The circus is a place to see animals and humans in "a caring relationship," said Steve Payne, head of communications for Feld Entertainment, which owns Ringling Bros. "The circus affords children and adults opportunities to see animals up close and personal."
Payne said the 138-year-old Ringling Bros. is known for creating generations of fond childhood memories, not the undermining of children's behavior.
Many parents interviewed at the circus last night at George Mason University's Patriot Center couldn't agree more. Toni Porcelli, who was there with her 14-year-old and 10-year-old twins, said she had no concerns about how the animals were being treated.
"I would think it is very controlled and very well maintained," said Porcelli, who lives in Stafford County.
But for years, People for the Ethical Treatment of Animals has picketed circuses. The group has issues with the physical treatment of circus animals and the moral issue of using animals, particularly mighty and dangerous ones, for what it calls human subjugation and entertainment.
Ringling Bros. denies mistreating elephants, and during the circus's intermission, it plays a short film extolling its elephant sanctuary and training program.
The issue of whether Vienna-based Ringling Bros. is violating animal-cruelty laws will be debated in federal court this year, after U.S. District Judge Emmet G. Sullivan ordered that an animal-cruelty lawsuit filed against the circus by several animal rights groups and a former Ringling Bros. employee under the Endangered Species Act go to trial.
But the moral debate -- whether it's good or bad for kids to see circus animals doing tricks -- is a serious parenting issue to some.
"To see a bear ride a bicycle, it is ridicule. You're really just laughing at that bear," said Mel Levine, a renowned pediatrician at the University of North Carolina at Chapel Hill who has written numerous books about child behavior and the way children learn. "So the question is: What's the message you're giving to kids when you take them to the circus and they laugh at animals? I think to laugh at animals is to devalue them."
And laughing at animals as they do unnatural tricks can transfer to human relationships and to the playground, Levine said.
"Why do we want an ape to act like a human? Why not have an ape act like an ape?" he asked. "There is an implicit message of intolerance. I don't think it's a long distance from ridiculing animals to laughing at other people. Then you have kids singling out and laughing at the fat kid. Or it can lead to racial intolerance."
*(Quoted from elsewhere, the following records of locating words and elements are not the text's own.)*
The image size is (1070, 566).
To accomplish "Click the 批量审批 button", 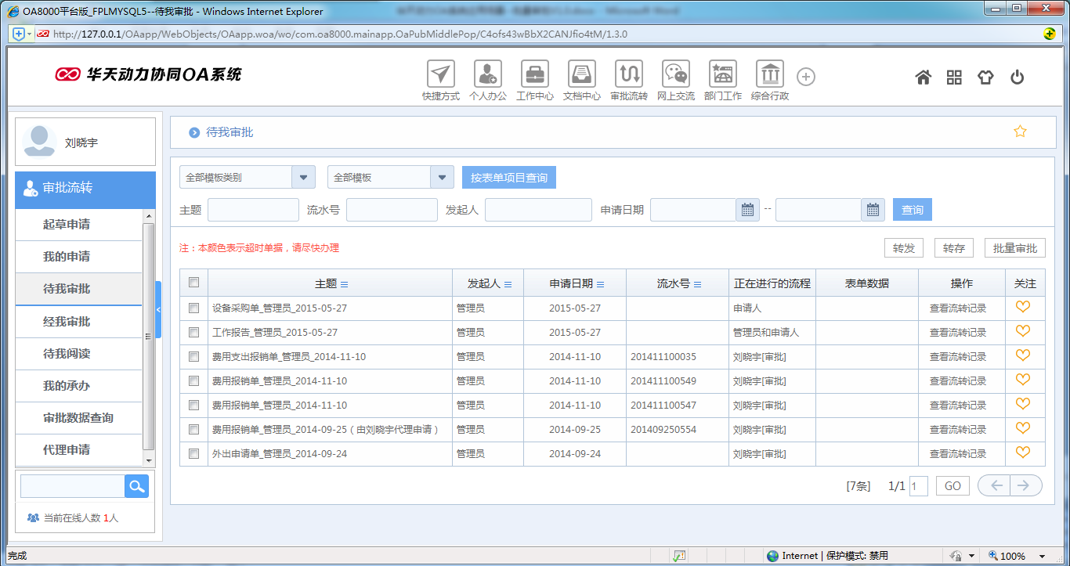I will pyautogui.click(x=1017, y=247).
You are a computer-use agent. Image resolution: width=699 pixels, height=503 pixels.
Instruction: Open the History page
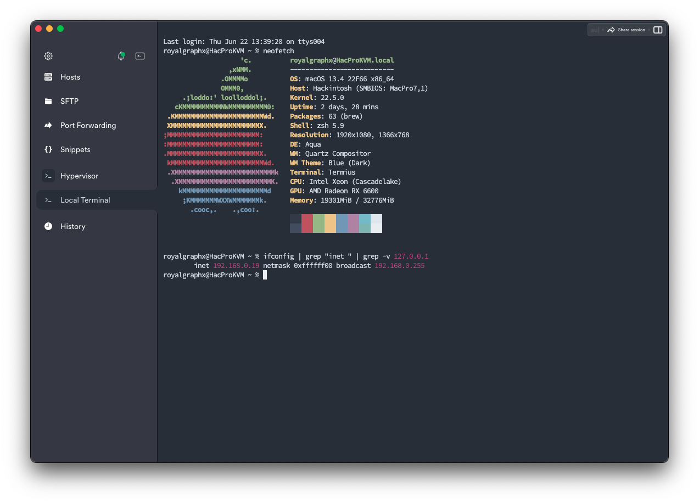coord(72,226)
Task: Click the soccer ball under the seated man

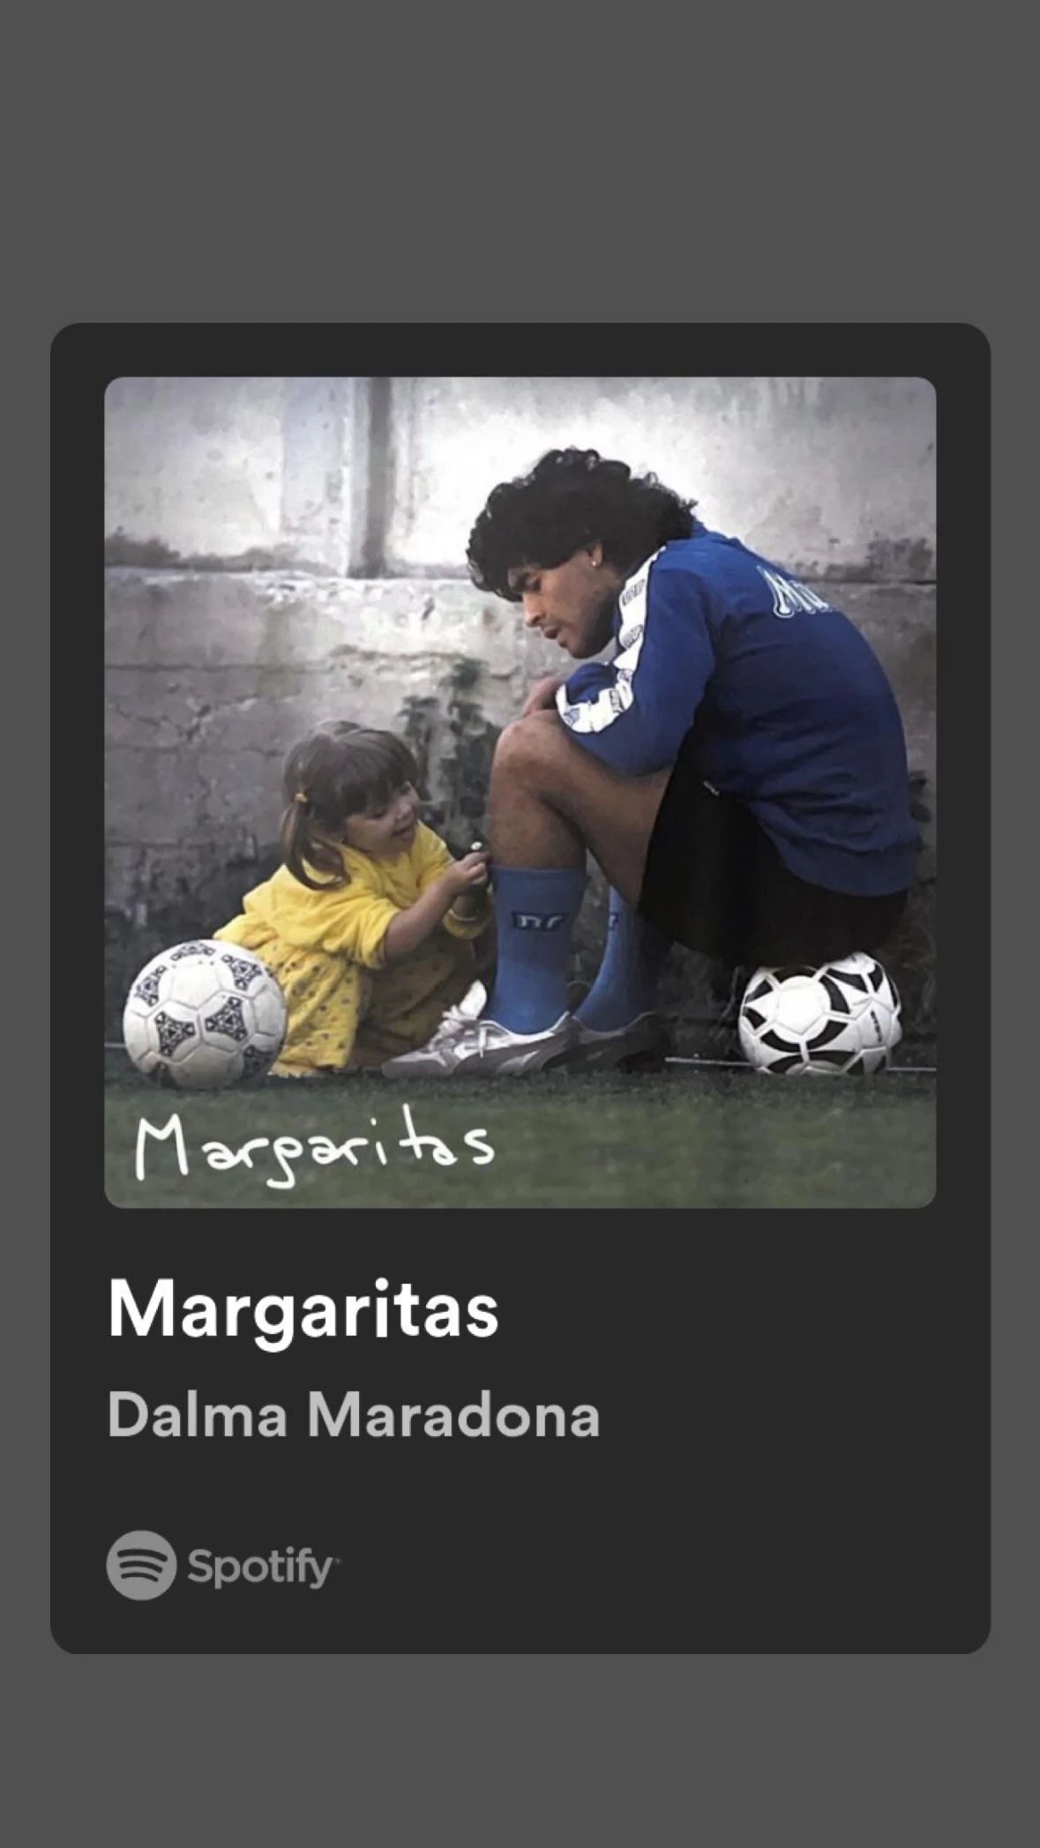Action: click(x=819, y=1013)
For these reasons and more, Caitlin Hills's 19-month-old son, Cole, will not go to the circus. When his babysitter or class wants to visit the zoo, mom intends to say no.
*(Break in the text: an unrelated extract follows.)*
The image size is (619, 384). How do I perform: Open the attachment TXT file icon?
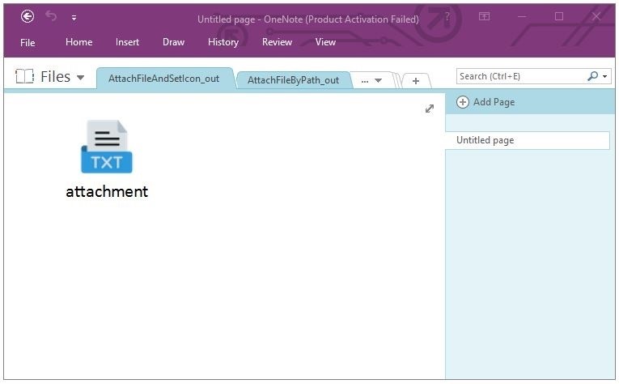106,147
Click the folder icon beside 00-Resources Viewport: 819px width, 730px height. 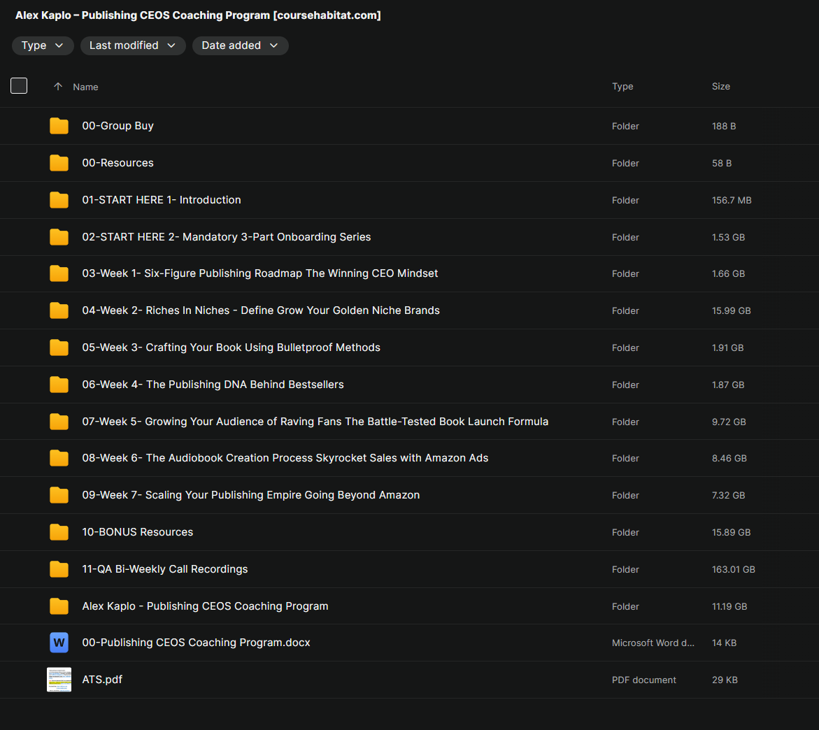coord(59,163)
"For me, wild animals belong in the wild," said Hills, of Capitol Hill, an animal rights activist for decades.
"I really do think of this differently now, as a mom," she said. She has protested before but now says graphic, bloody literature on animal cruelty shouldn't be handed out.
And she acknowledges the tug of the nostalgic portrait of American childhood, even though her son's circus memories will be made outside the big top, handing out fliers on recycled paper.
"I know, it seems so unfair to keep him from the zoo and the circus," Hills said. "I don't want him to be excluded from all these fun, childhood things. But I also want to raise a compassionate, caring person."
Jessica Bonilla, 11, has been to the circus about "50 times" and has always loved it, she said. The Gaithersburg fifth-grader delights in the acrobats and the animals. But looking at the elephant-costumed protesters last week took away some of her bounce.
"Now that I think of it," she said, "if the elephants aren't treated well, I really don't want to go now."
Staff writer Amy Gardner contributed to this report.